22.4.17

Artikel: Buah Dari Sebuah Label

BUAH DARI SEBUAH LABEL
Ana Istiqomah (16.310.410.1126)
Psikologi Sosial 1
“Budaya Timur” yang seharusnya menjadi kebanggaan orang Indonesia seakan luntur tergerus arus globalisasi dan kecanggihan teknologi. Bahkan, hubungan antar manusia juga semakin canggih –free sex. Alih-alih menjunjung tinggi budaya dan norma yang berlaku, banyak dari kita yang terlena dangan hedonisme budaya Barat. Menuruti keinginan nafsu yang selalu pada jalan “kesenangan”, hingga lahirlah sebutan “anak haram”.
 Sebenarnya, dari zaman dulu memang sudah ada kejadian-kejadian yang menyebabkan lahirnya sebutan itu, hanya saja sekarang keadaannya semakin memprihatinkan. Terlebih hal seperti itu sudah seperti “hal yang dimaklumi”. Dengan kepedulian sosial yang rendah –wajar, karena persaingan perihal bertahan hidup saat ini cukup sulit- orang tak mau repot-repot ikut campur urusan orang lain. Namun, sebaliknya, bila perilaku/kegiatan itu menimbulkan hal buruk, tak segan orang akan memberikan penghakiman. Ironis. Terlebih, sasarannya salah, alih-alih cukup orangtuanya saja, namun anak yang masih suci itu pun terciprat “lumpur” orangtuanya.
Manusia terlahir sebagai makhluk sosial. Ia membutuhkan pergaulan untuk dapat memenuhi kebutuhan-kebutuhannya. Selain itu, menurut Freud superego manusia sudah mulai dibentuk ketika usia 5-6 tahun dan terus berkembang selama manusia itu masih hidup. Tanpa pergaulan sosial, manusia tak dapat berkembang sebagai manusia seutuhnya. 
Label yang diberikan untuk seorang anak yang lahir dari hasil hubungan di luar nikah merupakan sebuah ketidakadilan. Bagaimana bisa, dihari pertama kelahirannya ia sudah mendapat hukuman yang tak pernah ia lakukan?
Sebutan “anak haram” memiliki efek yang tak main-main. Salah satu diantaranya, anak akan dikucilkan dari pergaulan sosialnya. Pelabelan seperti itu juga akan mempengaruhi kepribadian anak, juga perkembangan superegonya. Minder dan kecewa menjadi salah satu yang mendominasi. Karena pada dasarnya manusia adalah makhluk sosial, sehingga hukuman sosial seperti itu merupakan hukuman berat.
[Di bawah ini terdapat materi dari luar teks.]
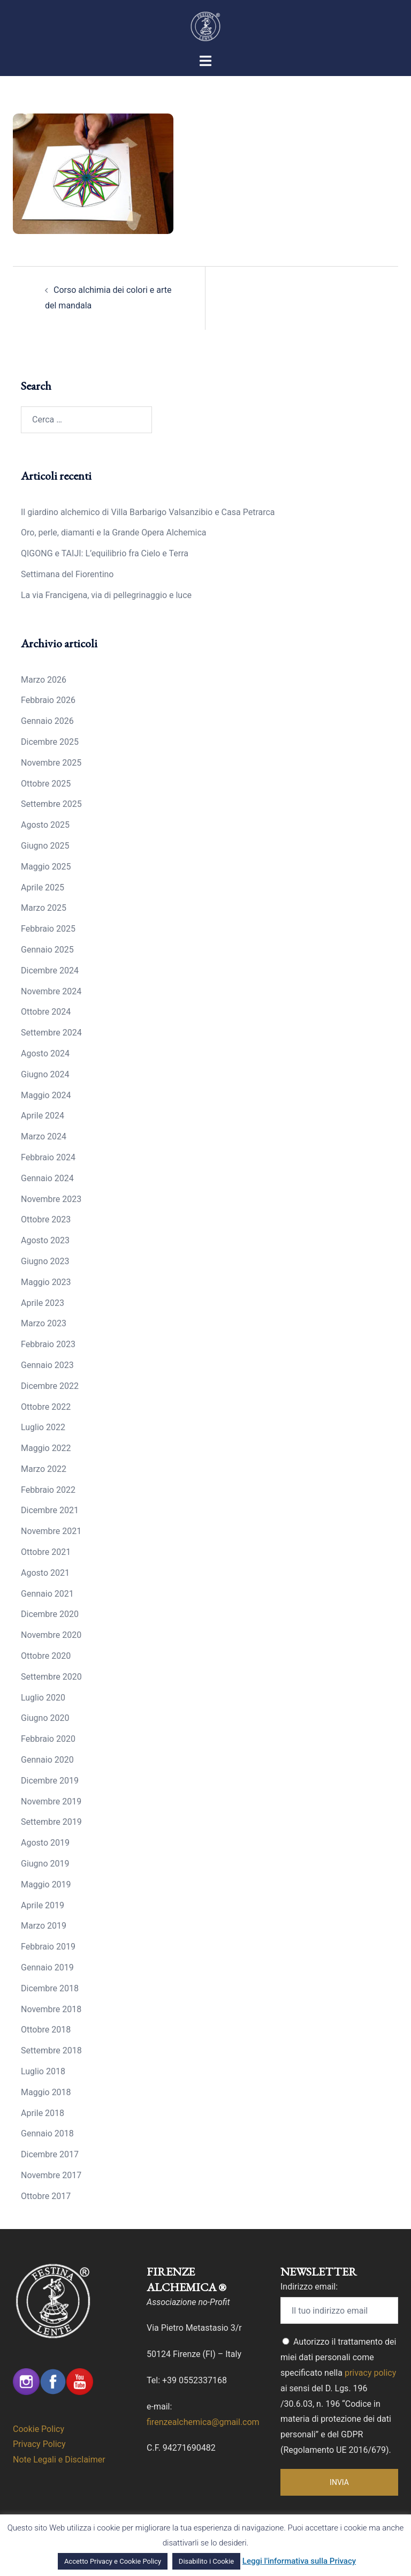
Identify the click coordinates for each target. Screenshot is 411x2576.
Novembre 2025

Terlebih, kesalahan itu bukan si anak yang melakukan.
Label seperti itu dapat menjerumuskan anak ke dalam hal-hal yang negatif. Terutama bagi anak yang sudah beranjak dewasa. Karena terlanjur merasa tak dibutuhkan, bahkan tak berharga, ia terjerumus ke dalam pergaulan bebas. Melampiaskan segala kecewanya pada narkoba maupun minuman keras. Mencari hiburan demi kesenangannya sendiri dalam club malam. Hingga tak sadar, ia mengulangi kesalahan orangtuanya. Begitu seterusnya.
Sudah banyak contoh kasus yang bermula dari sebuah label. Namun, kita sering tak sadar bahwa kita juga berkontribusi di dalamnya. Entah kita sadar apa yang telah kita lakukan atau tidak, namun menghakimi sepertinya merupakan sebuah kegiatan yang “menyenangkan”. Karena kebanyakan, manusia hanya melihat apa yang ingin mereka lihat.

Daftar pustaka
Gerungan, W. A.. (2010). Psikologi Sosial. Bandung: PT. Refika Aditama.